┌──

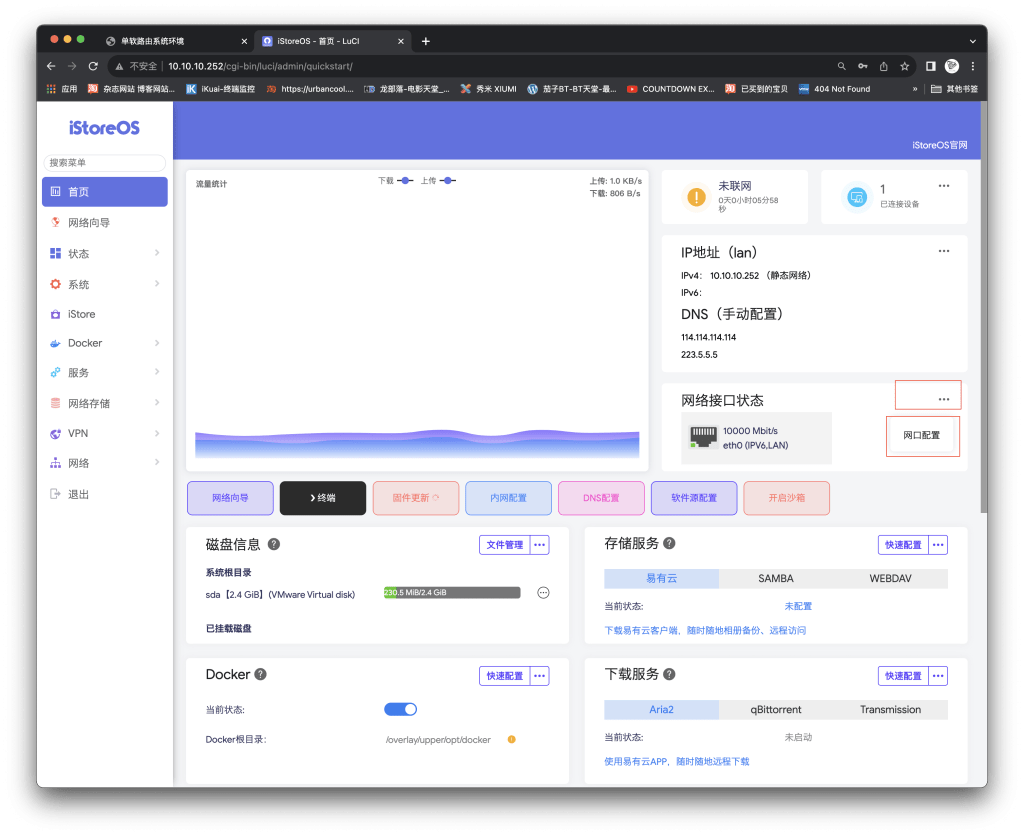
Task: Open the dropdown beside 文件管理 button
Action: click(x=540, y=545)
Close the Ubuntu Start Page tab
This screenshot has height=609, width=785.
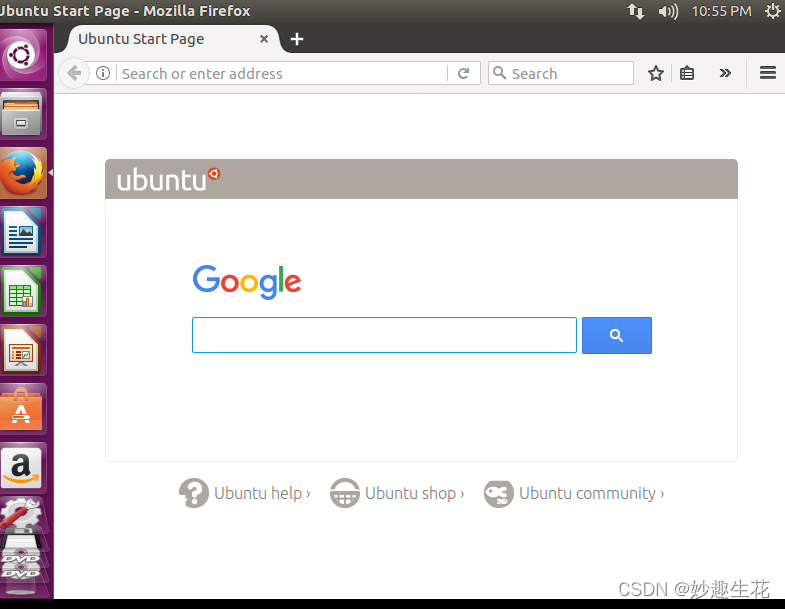click(264, 39)
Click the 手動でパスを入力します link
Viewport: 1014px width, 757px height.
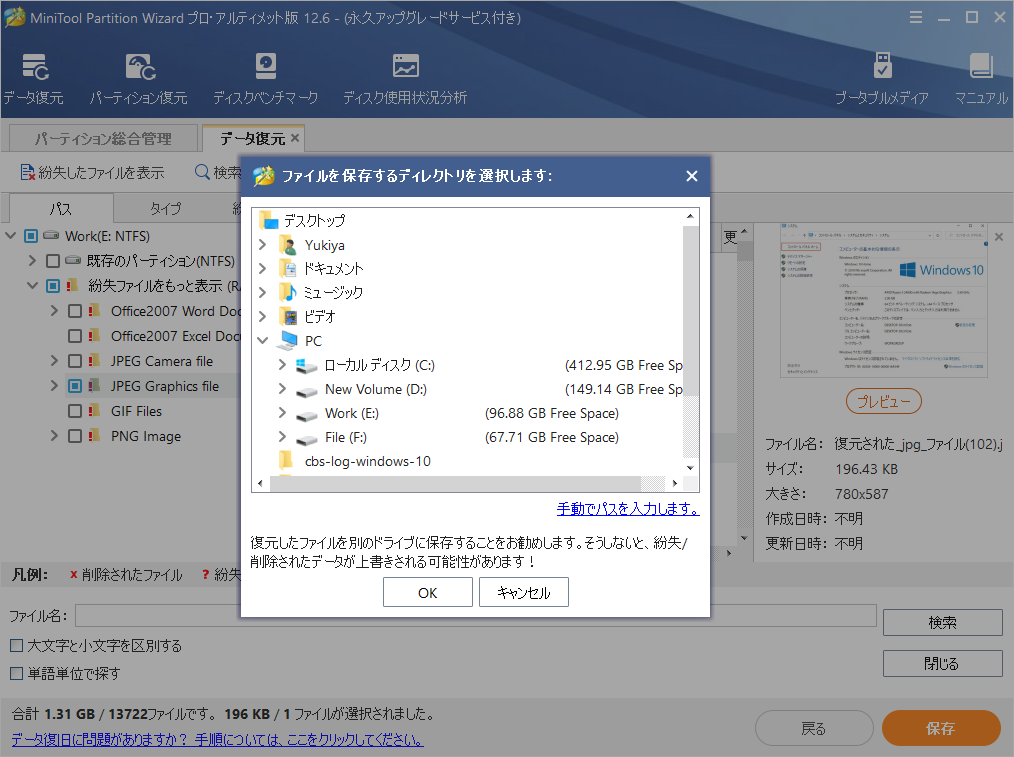click(x=628, y=509)
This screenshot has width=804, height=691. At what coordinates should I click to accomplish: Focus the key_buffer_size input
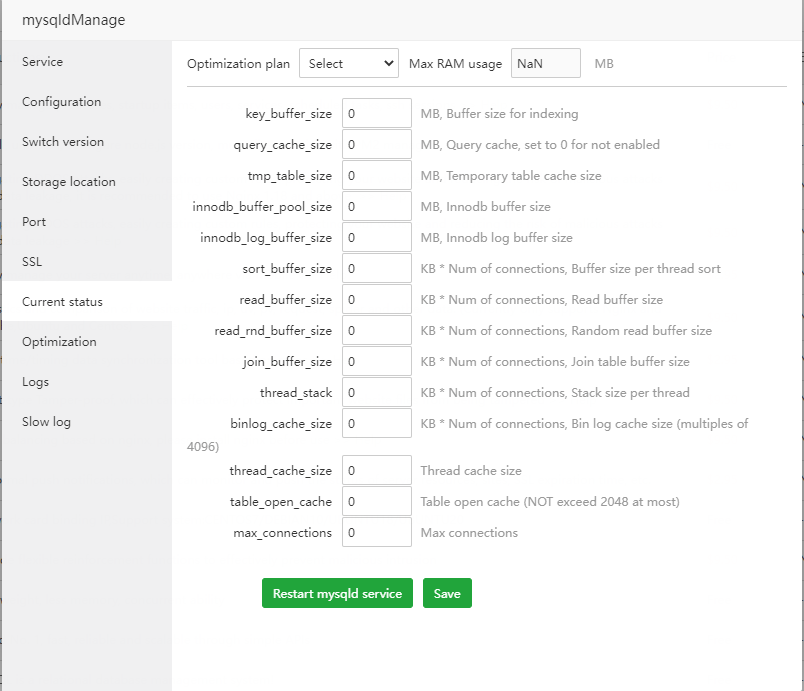(x=376, y=114)
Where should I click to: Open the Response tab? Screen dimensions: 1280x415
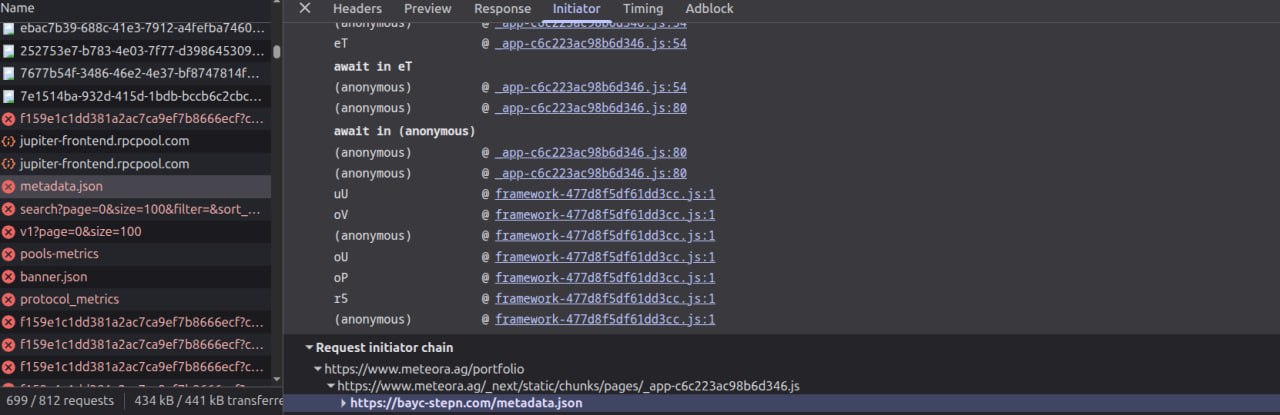[502, 8]
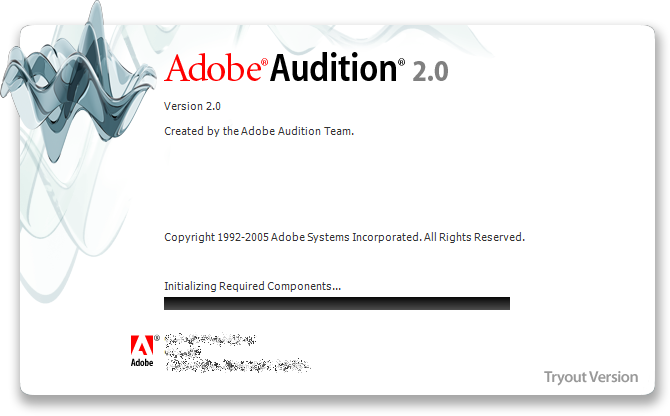
Task: Click "Created by the Adobe Audition Team."
Action: click(259, 131)
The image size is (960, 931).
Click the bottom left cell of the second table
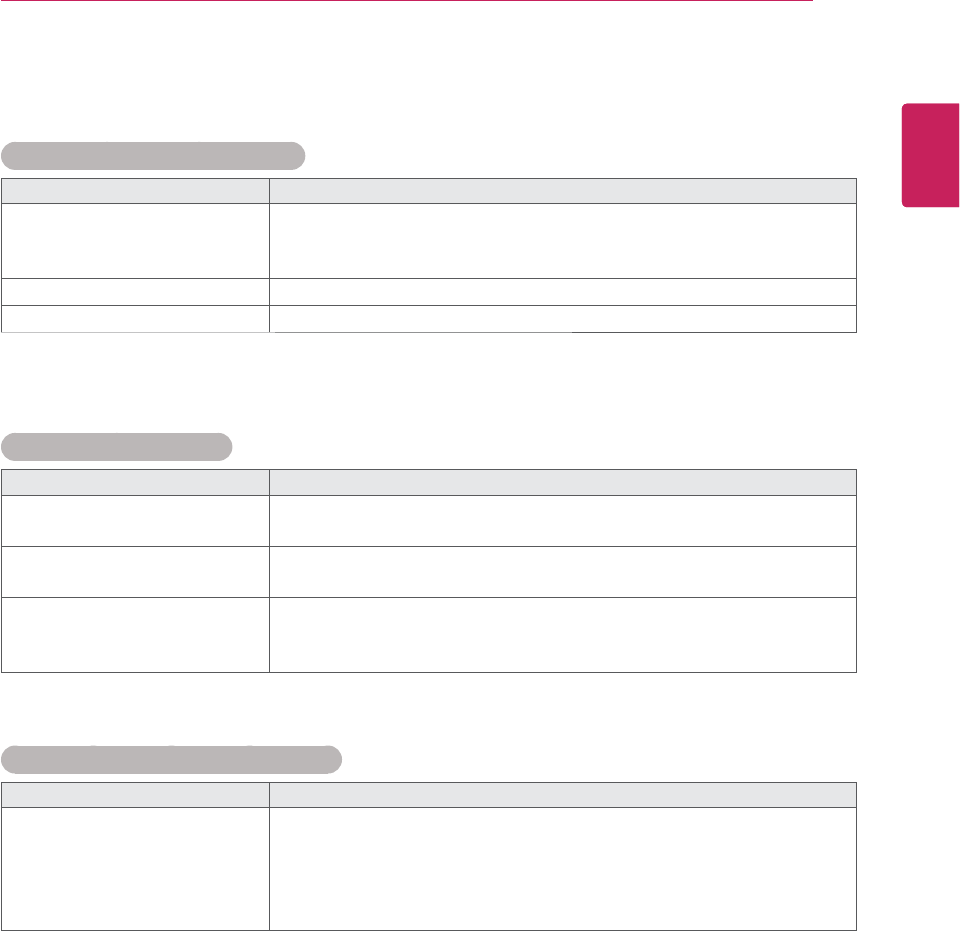tap(136, 634)
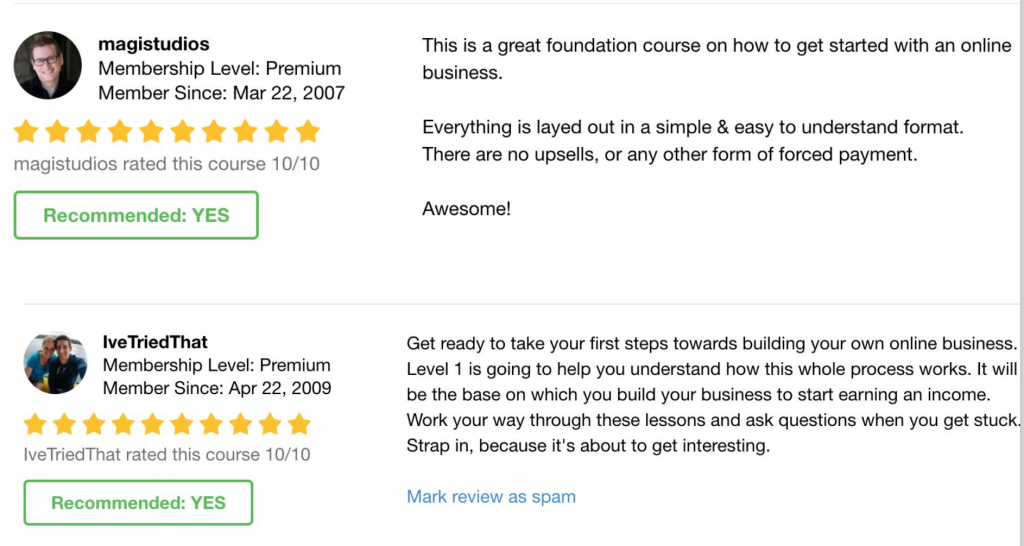Image resolution: width=1024 pixels, height=546 pixels.
Task: Click first star in magistudios rating
Action: pyautogui.click(x=28, y=132)
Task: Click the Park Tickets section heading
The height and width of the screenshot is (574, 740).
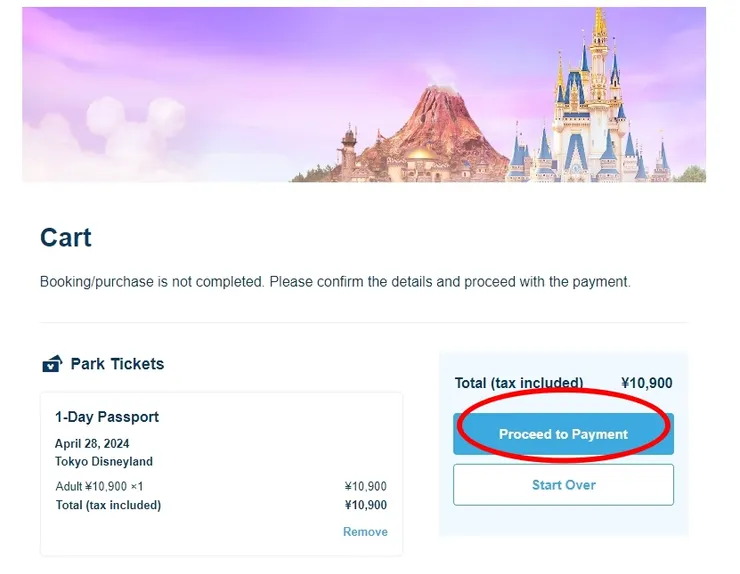Action: coord(117,364)
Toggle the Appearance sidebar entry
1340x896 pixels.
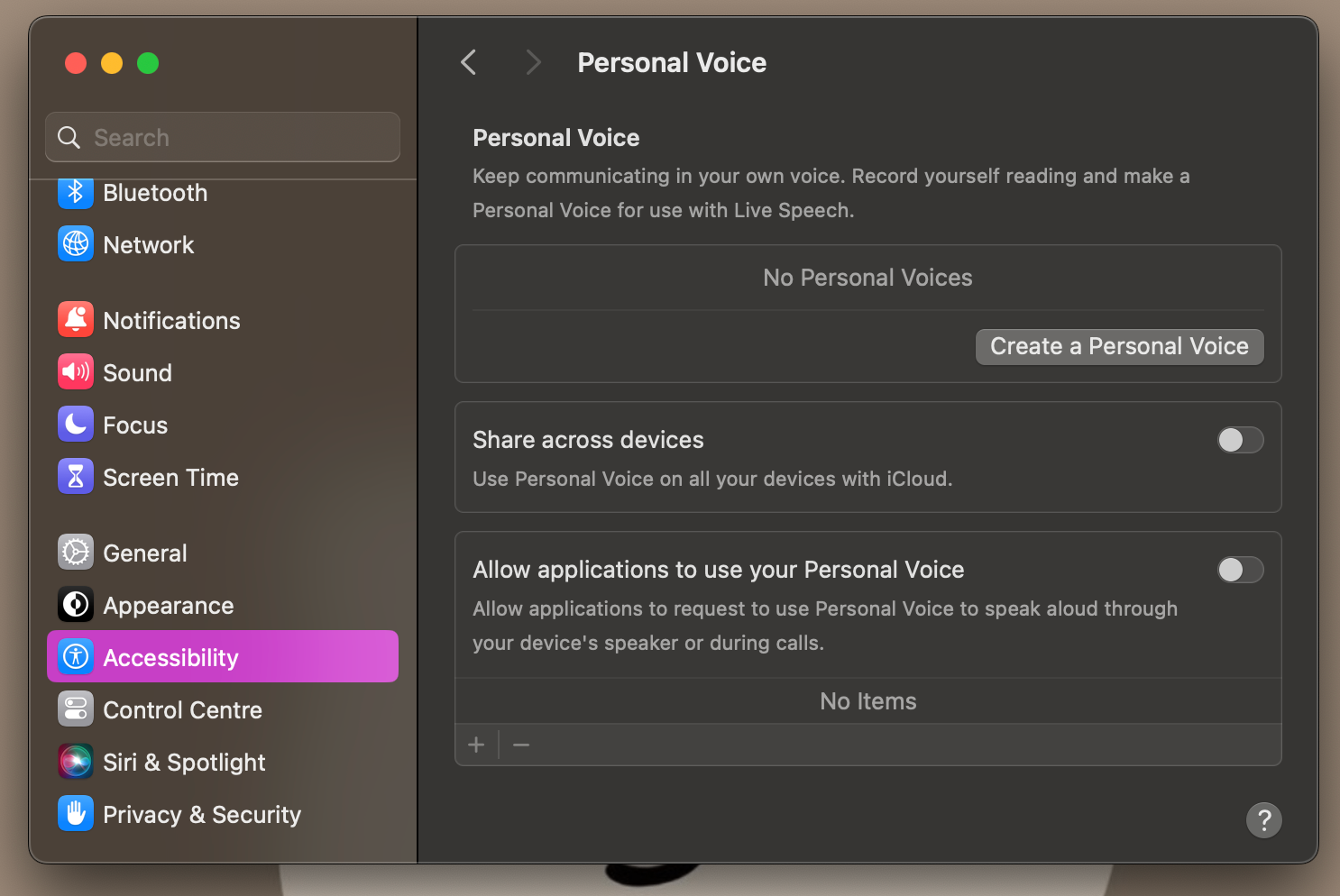(168, 605)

└──

## Work instructions
Reproduce the material above line for line without altering any character, and omit the pictures from your copy.

## Output
Task: Open the dropdown beside 文件管理 button
Action: click(x=540, y=545)
Close the Ubuntu Start Page tab
This screenshot has height=609, width=785.
click(264, 39)
Click the 手動でパスを入力します link
Viewport: 1014px width, 757px height.
click(x=628, y=509)
This screenshot has width=804, height=691. At what coordinates should I click to accomplish: Focus the key_buffer_size input
(x=376, y=114)
Where should I click to: Open the Response tab? Screen dimensions: 1280x415
[502, 8]
Task: Click "Created by the Adobe Audition Team."
Action: click(259, 131)
The image size is (960, 931).
Click the bottom left cell of the second table
tap(136, 634)
Image resolution: width=1024 pixels, height=546 pixels.
Task: Click first star in magistudios rating
Action: pyautogui.click(x=28, y=132)
Task: Click the Park Tickets section heading
The height and width of the screenshot is (574, 740).
Action: coord(117,364)
Toggle the Appearance sidebar entry
1340x896 pixels.
(168, 605)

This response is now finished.